By applying operations to all members of infinite sets, you can define sets in ZF that encode solutions to problems that no computer or human can solve.
As an example, in ZF you can define the set that encodes the solution of the halting problem S := {n in N | algorithm #n halts}. But the halting problem is not solvable (there are algorithms that do not terminate but for which there is no proof that they do not terminate).
Now V is the universe of all sets, and L is the universe of all "constructible" sets. But the phrase "constructible" doesn't mean "something that anyone can actually construct". Instead, it means: sets that must exist if you accept the ZF axioms and the class of ordinals. That includes the set S which is ZF-definable but is definitely not constructible by any finite means.

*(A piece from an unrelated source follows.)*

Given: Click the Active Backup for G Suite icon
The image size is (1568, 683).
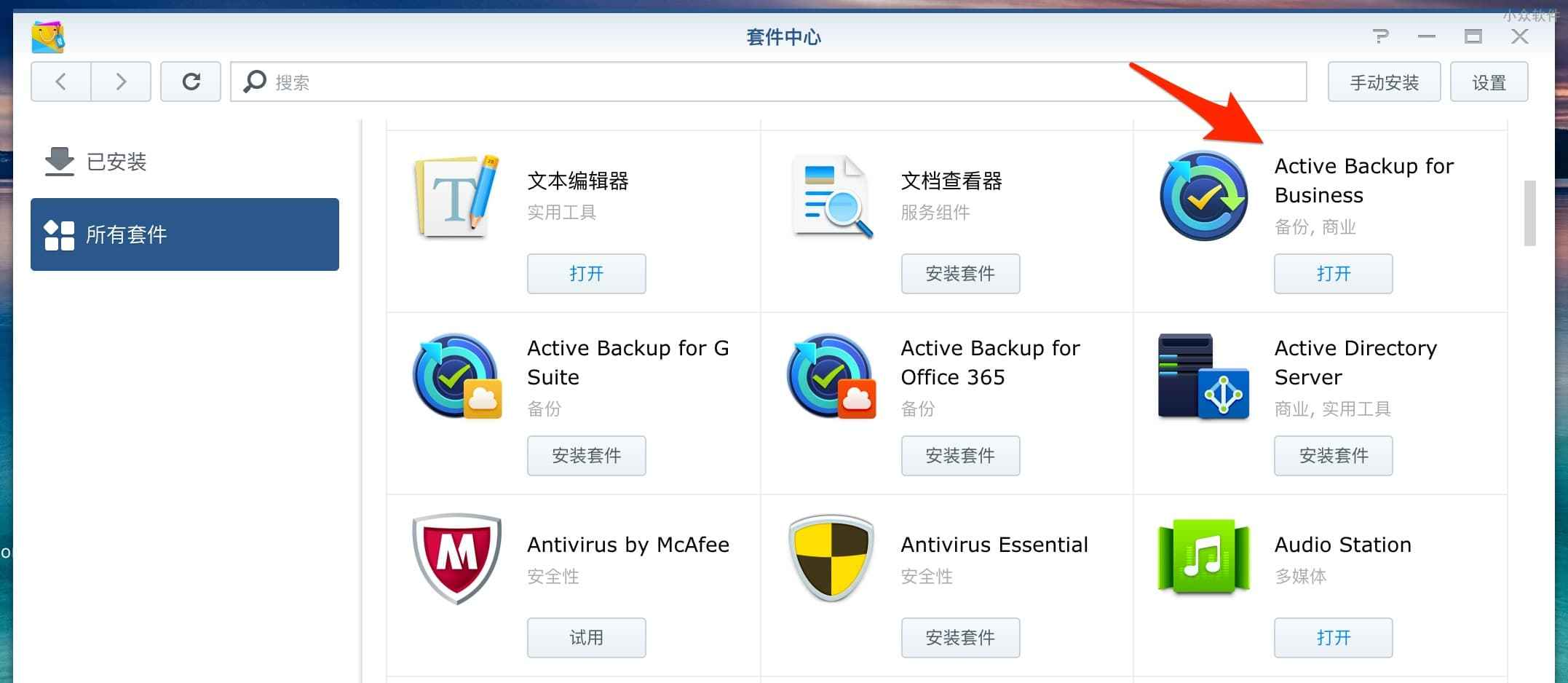Looking at the screenshot, I should click(x=456, y=376).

If you accept ZF and the axiom V=L then you get a well-ordering for any set (and hence AC follows) but to work with this well-ordering you'd need to be able to do what ZF allows (you need a hypothetical machine that can apply operations to all members of infinite sets). Such a machine does not exist, so in practice the well-ordering that exists under ZF + V=L is not something that finite humans and computers can actually work with.
In short: Under ZF + V=L there does exist a well-ordering of the reals, but it is impossible for finite beings to give an explicit description of that well-ordering (it would require infinite memory + CPU time). So a well-ordering of the reals is "constructible" in ZF + V=L but not constructible by finite means.
Likewise, under ZF + V=L, any vector space immediately has a basis, but again, that basis is "constructible" and need not be "something that anyone can actually construct". For example, under ZF + V=L, the $\mathbb{Q}$-vector space $\mathbb{R}$ has a basis, but that basis is not constructible by finite means.